- _Activity_: From the first entry to the last, restate everything word for word and exclude pictures.

- _Dataset excerpts_:
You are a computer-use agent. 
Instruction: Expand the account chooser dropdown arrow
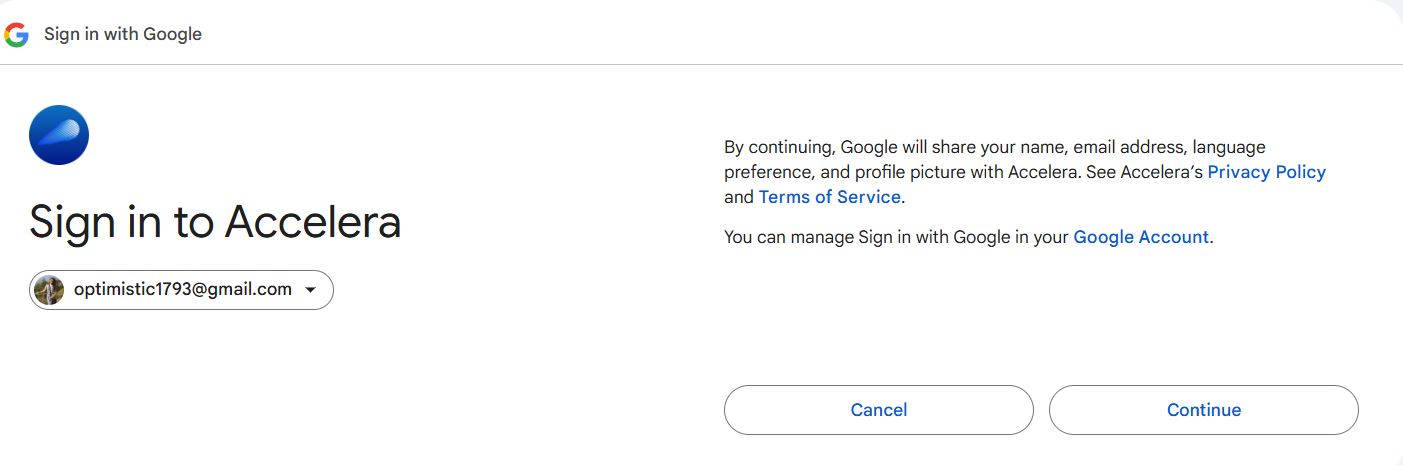pos(310,290)
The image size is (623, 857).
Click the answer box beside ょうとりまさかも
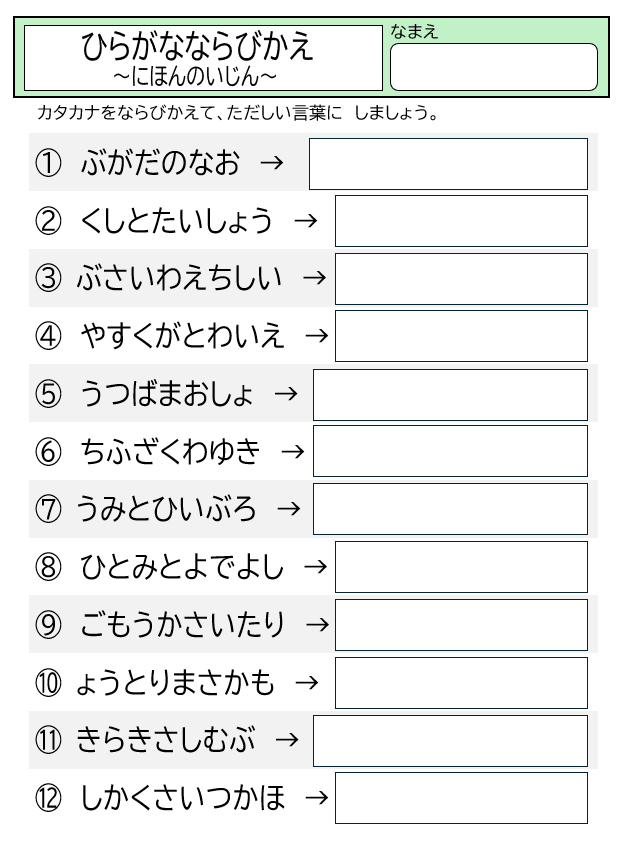tap(461, 683)
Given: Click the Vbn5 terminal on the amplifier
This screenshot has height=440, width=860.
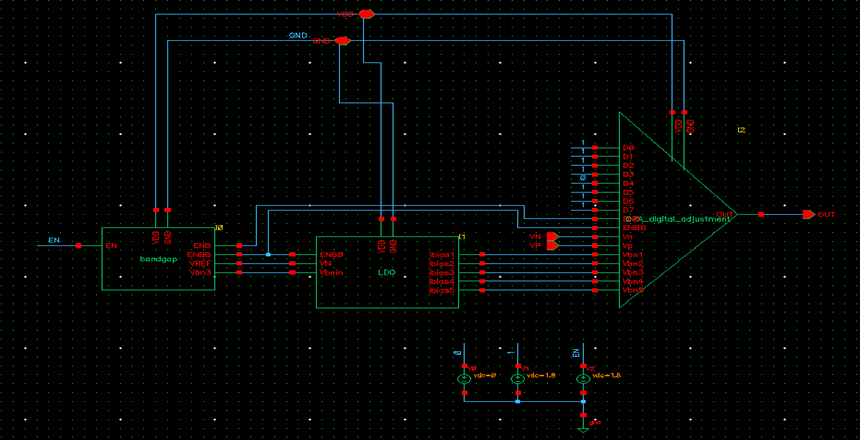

- _Problem solution_:
You are a computer-use agent. 
Instruction: Expand the account chooser dropdown arrow
pos(310,290)
The image size is (623, 857).
Click the answer box beside ょうとりまさかも
tap(461, 683)
Given: Click the Vbn5 terminal on the amplifier
This screenshot has height=440, width=860.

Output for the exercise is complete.